[Stored items]

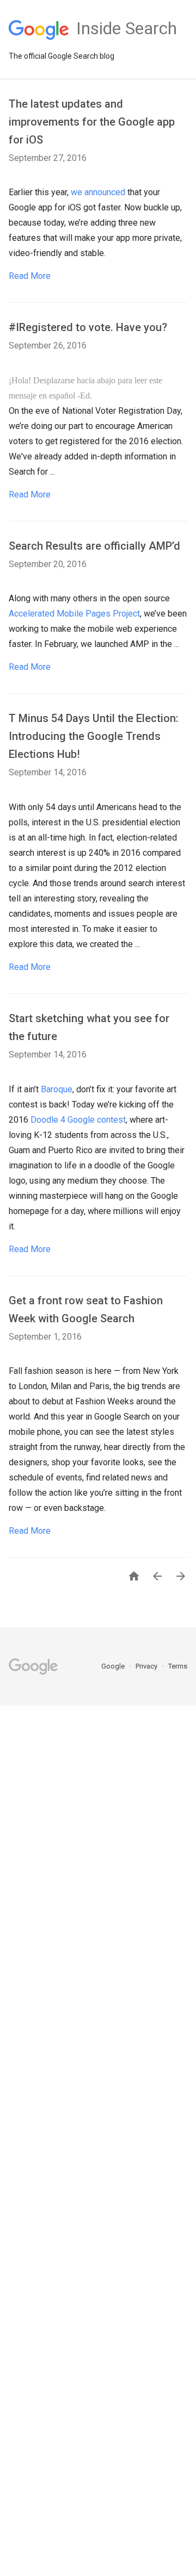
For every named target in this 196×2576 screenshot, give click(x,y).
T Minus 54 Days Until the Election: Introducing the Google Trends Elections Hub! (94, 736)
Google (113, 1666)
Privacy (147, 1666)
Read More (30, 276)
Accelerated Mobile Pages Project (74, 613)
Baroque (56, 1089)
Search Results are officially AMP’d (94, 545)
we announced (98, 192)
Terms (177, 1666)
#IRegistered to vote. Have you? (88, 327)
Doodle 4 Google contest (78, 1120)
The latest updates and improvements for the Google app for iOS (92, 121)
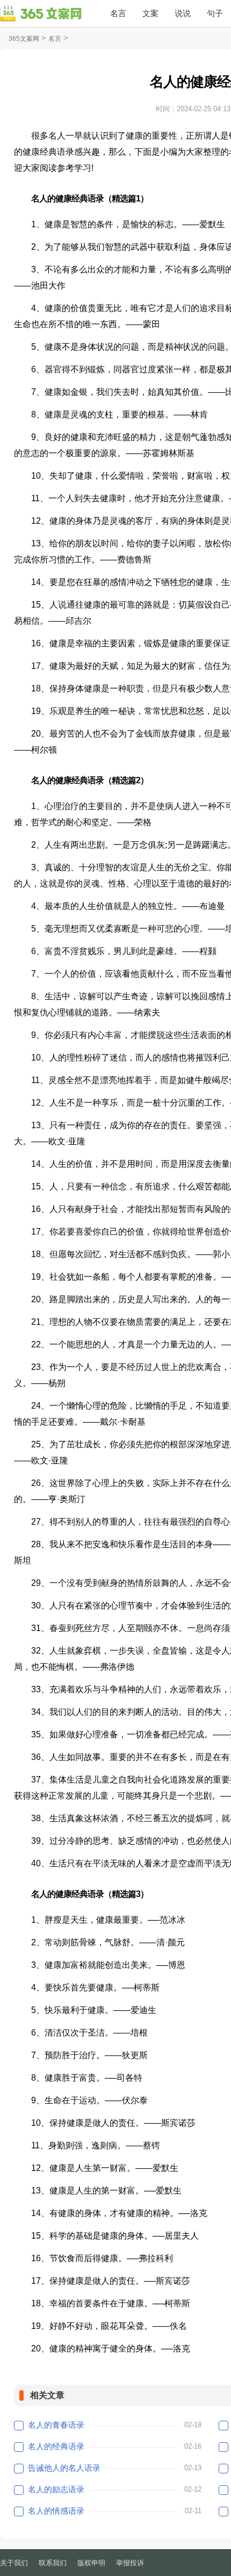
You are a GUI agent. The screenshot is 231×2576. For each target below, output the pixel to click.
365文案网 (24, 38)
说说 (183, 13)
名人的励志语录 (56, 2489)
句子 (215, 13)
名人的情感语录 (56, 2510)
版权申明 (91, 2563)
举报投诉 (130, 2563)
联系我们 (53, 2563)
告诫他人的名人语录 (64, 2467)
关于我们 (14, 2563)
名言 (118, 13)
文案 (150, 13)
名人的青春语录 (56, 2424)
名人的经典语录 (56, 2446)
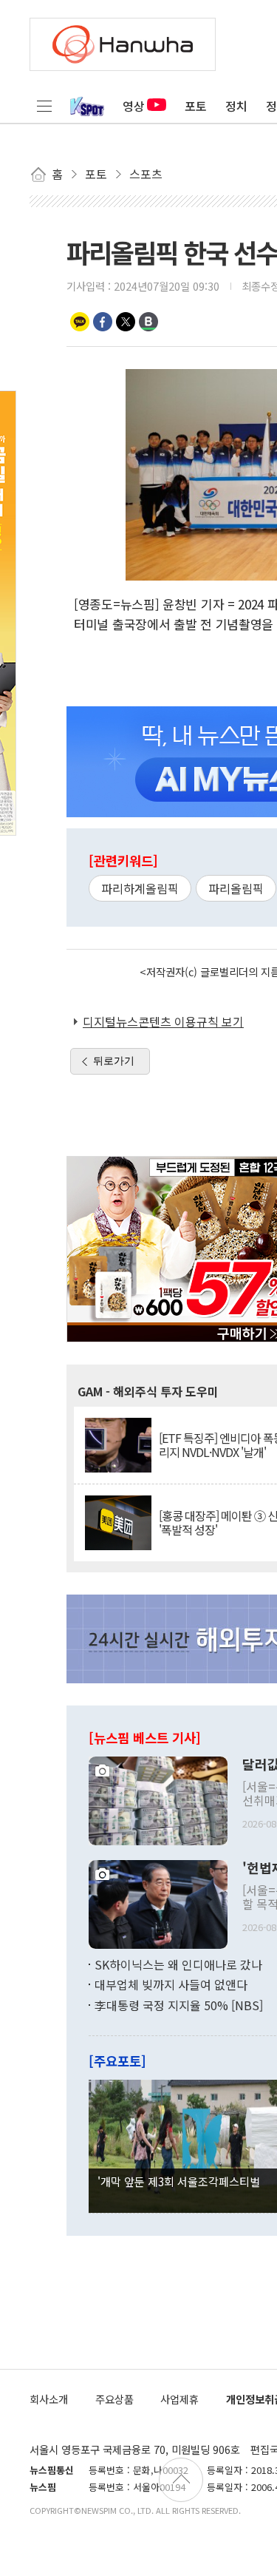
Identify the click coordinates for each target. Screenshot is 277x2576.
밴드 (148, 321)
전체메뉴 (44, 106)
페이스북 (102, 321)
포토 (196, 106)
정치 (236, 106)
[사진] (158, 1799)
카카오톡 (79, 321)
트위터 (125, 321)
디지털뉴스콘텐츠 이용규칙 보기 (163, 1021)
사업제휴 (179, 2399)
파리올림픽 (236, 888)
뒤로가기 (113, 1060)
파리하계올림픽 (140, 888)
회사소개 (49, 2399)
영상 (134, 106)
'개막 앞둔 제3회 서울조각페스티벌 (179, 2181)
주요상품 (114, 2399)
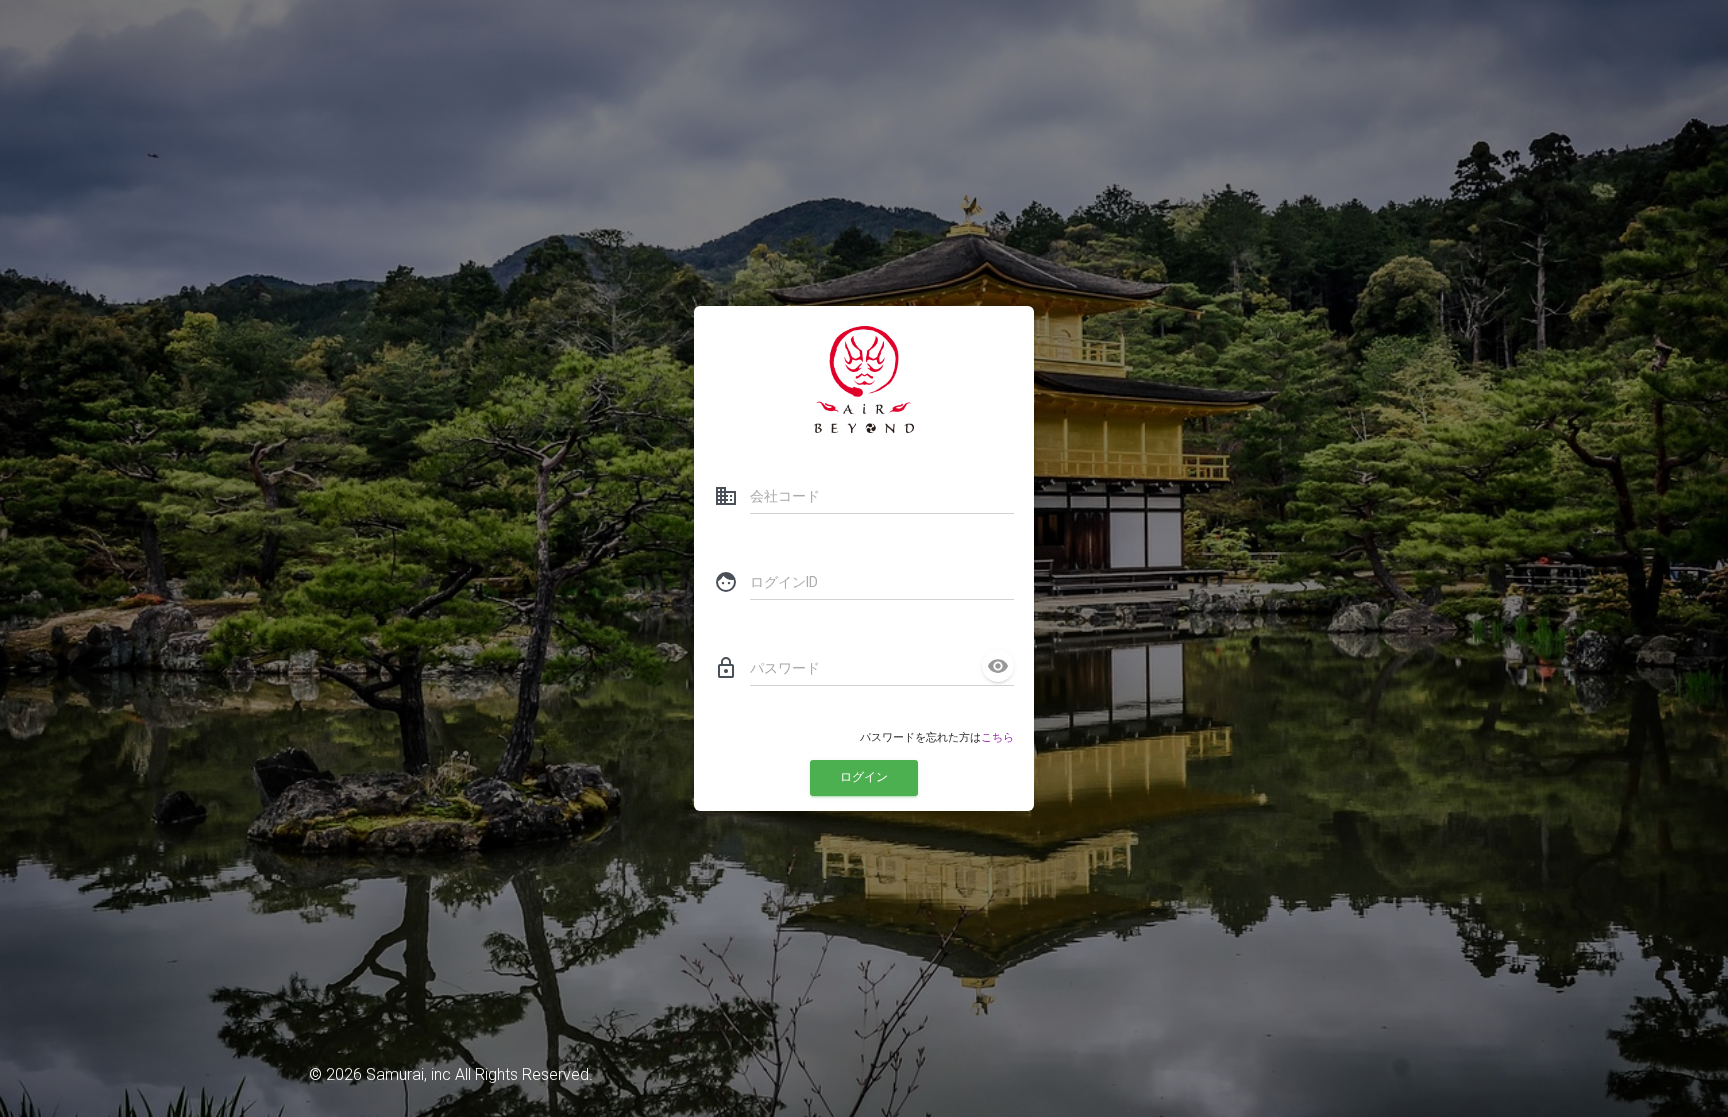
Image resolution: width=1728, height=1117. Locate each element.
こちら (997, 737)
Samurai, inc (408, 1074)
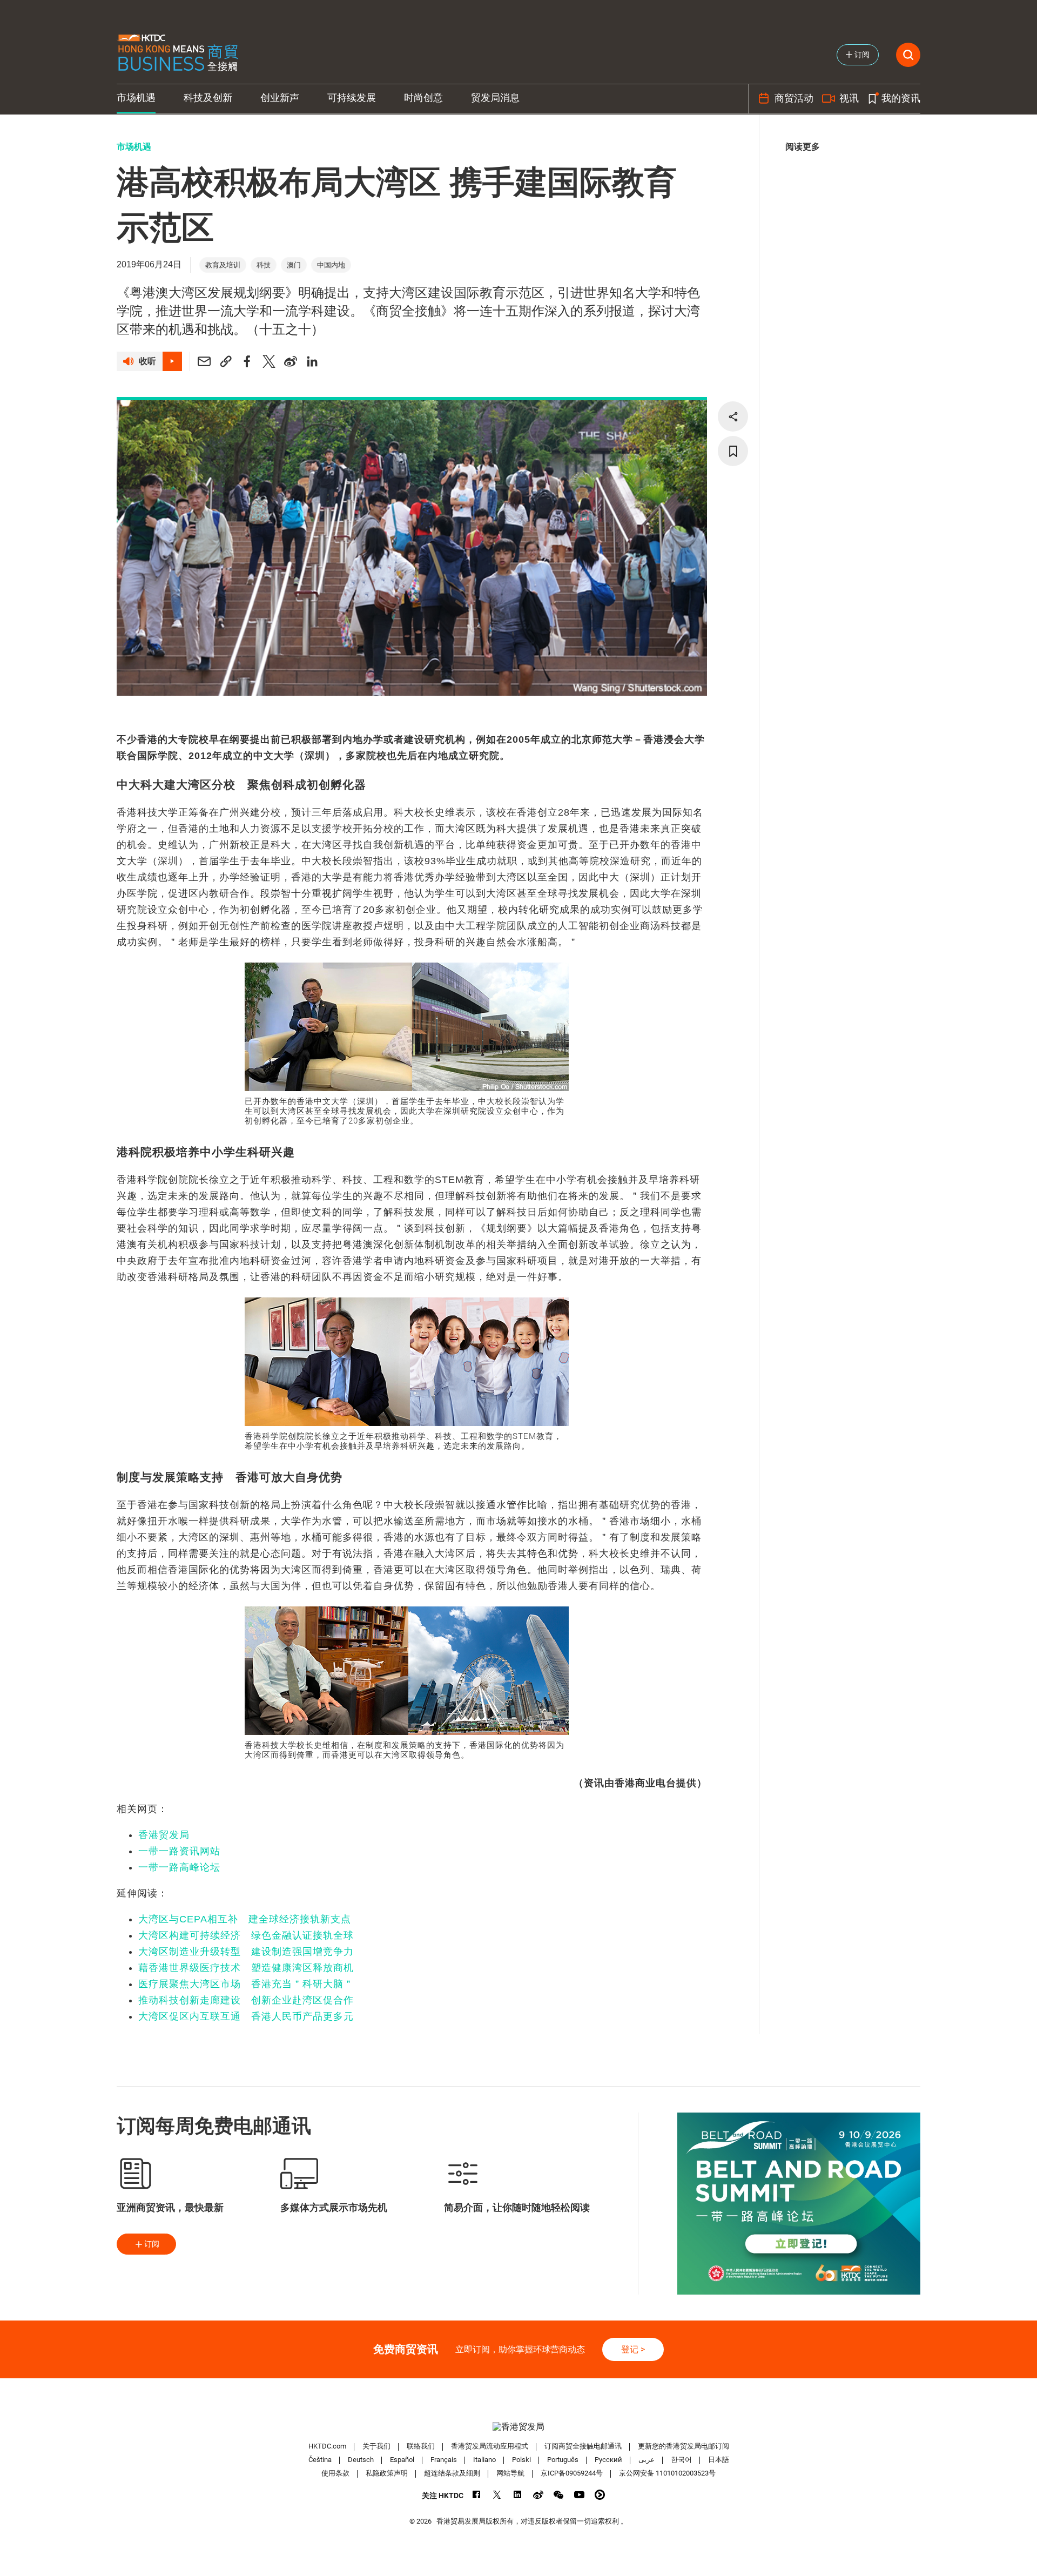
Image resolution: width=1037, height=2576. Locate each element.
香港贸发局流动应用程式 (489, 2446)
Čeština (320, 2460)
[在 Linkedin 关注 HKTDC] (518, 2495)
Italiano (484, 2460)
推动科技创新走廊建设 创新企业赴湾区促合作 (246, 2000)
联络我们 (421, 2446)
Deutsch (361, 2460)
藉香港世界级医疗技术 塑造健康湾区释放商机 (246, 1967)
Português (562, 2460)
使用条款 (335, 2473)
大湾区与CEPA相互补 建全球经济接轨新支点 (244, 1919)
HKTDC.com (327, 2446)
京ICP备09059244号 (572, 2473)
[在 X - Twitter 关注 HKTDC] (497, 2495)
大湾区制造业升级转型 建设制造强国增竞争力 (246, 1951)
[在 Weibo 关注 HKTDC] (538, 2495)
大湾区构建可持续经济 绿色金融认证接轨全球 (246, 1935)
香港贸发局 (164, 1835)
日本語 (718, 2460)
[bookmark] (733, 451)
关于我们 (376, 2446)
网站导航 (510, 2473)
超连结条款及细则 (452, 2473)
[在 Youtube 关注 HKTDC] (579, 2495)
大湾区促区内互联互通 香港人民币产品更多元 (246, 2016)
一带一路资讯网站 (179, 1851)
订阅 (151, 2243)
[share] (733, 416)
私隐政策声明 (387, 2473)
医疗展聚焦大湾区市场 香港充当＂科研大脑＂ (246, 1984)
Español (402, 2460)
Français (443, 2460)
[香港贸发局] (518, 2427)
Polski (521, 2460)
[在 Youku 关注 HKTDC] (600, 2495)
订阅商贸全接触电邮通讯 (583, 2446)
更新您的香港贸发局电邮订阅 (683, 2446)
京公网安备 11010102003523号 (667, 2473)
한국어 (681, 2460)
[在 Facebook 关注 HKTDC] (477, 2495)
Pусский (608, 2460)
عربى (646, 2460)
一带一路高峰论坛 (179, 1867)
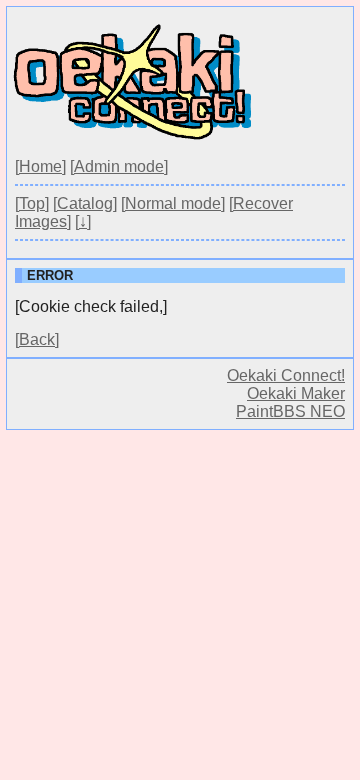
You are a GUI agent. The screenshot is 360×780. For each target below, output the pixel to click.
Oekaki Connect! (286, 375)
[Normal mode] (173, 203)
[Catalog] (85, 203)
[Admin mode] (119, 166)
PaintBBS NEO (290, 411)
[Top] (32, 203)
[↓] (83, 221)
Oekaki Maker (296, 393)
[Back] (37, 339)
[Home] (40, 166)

**GOAL OF THE EXERCISE**
Each entry is to be transcribed verbatim, and any picture in it is to be skipped.

**EXERCISE RESULT**
For every named target in this 196×2576 screenshot, give click(x,y).
T Minus 54 Days Until the Election: Introducing the Google Trends Elections Hub! (94, 736)
Google (113, 1666)
Privacy (147, 1666)
Read More (30, 276)
Accelerated Mobile Pages Project (74, 613)
Baroque (56, 1089)
Search Results are officially AMP’d (94, 545)
we announced (98, 192)
Terms (177, 1666)
#IRegistered to vote. Have you? (88, 327)
Doodle 4 Google contest (78, 1120)
The latest updates and improvements for the Google app for iOS (92, 121)
You are a GUI agent. The screenshot is 231×2576. For each target below, output the pixel to click.
365文案网 (24, 38)
说说 (183, 13)
名人的励志语录 (56, 2489)
句子 (215, 13)
名人的情感语录 (56, 2510)
版权申明 (91, 2563)
举报投诉 (130, 2563)
联系我们 (53, 2563)
告诫他人的名人语录 (64, 2467)
关于我们 (14, 2563)
名言 (118, 13)
文案 (150, 13)
名人的青春语录 (56, 2424)
名人的经典语录 (56, 2446)
Identify the click coordinates for each target. Screenshot is 277x2576.
밴드 (148, 321)
전체메뉴 (44, 106)
페이스북 (102, 321)
포토 (196, 106)
정치 (236, 106)
[사진] (158, 1799)
카카오톡 (79, 321)
트위터 (125, 321)
디지털뉴스콘텐츠 이용규칙 보기 (163, 1021)
사업제휴 (179, 2399)
파리올림픽 (236, 888)
뒤로가기 (113, 1060)
파리하계올림픽 (140, 888)
회사소개 (49, 2399)
영상 (134, 106)
'개막 앞둔 제3회 서울조각페스티벌 (179, 2181)
주요상품 (114, 2399)
Image resolution: width=1728, height=1117. Locate each element.
こちら (997, 737)
Samurai, inc (408, 1074)
Image resolution: width=1037, height=2576. Locate each element.
香港贸发局流动应用程式 (489, 2446)
Čeština (320, 2460)
[在 Linkedin 关注 HKTDC] (518, 2495)
Italiano (484, 2460)
推动科技创新走廊建设 创新企业赴湾区促合作 (246, 2000)
联络我们 (421, 2446)
Deutsch (361, 2460)
藉香港世界级医疗技术 塑造健康湾区释放商机 (246, 1967)
Português (562, 2460)
使用条款 (335, 2473)
大湾区与CEPA相互补 建全球经济接轨新支点 (244, 1919)
HKTDC.com (327, 2446)
京ICP备09059244号 (572, 2473)
[在 X - Twitter 关注 HKTDC] (497, 2495)
大湾区制造业升级转型 建设制造强国增竞争力 (246, 1951)
[在 Weibo 关注 HKTDC] (538, 2495)
大湾区构建可持续经济 绿色金融认证接轨全球 (246, 1935)
香港贸发局 (164, 1835)
日本語 (718, 2460)
[bookmark] (733, 451)
关于我们 (376, 2446)
网站导航 (510, 2473)
超连结条款及细则 (452, 2473)
[在 Youtube 关注 HKTDC] (579, 2495)
大湾区促区内互联互通 香港人民币产品更多元 (246, 2016)
一带一路资讯网站 (179, 1851)
订阅 (151, 2243)
[share] (733, 416)
私隐政策声明 (387, 2473)
医疗展聚焦大湾区市场 香港充当＂科研大脑＂ (246, 1984)
Español (402, 2460)
Français (443, 2460)
[香港贸发局] (518, 2427)
Polski (521, 2460)
[在 Youku 关注 HKTDC] (600, 2495)
订阅商贸全接触电邮通讯 (583, 2446)
更新您的香港贸发局电邮订阅 (683, 2446)
京公网安备 11010102003523号 (667, 2473)
한국어 (681, 2460)
[在 Facebook 关注 HKTDC] (477, 2495)
Pусский (608, 2460)
عربى (646, 2460)
一带一路高峰论坛 (179, 1867)
You are a GUI agent. The screenshot is 360×780. For each target below, output the pixel to click.
Oekaki Connect! (286, 375)
[Normal mode] (173, 203)
[Catalog] (85, 203)
[Admin mode] (119, 166)
PaintBBS NEO (290, 411)
[Top] (32, 203)
[↓] (83, 221)
Oekaki Maker (296, 393)
[Back] (37, 339)
[Home] (40, 166)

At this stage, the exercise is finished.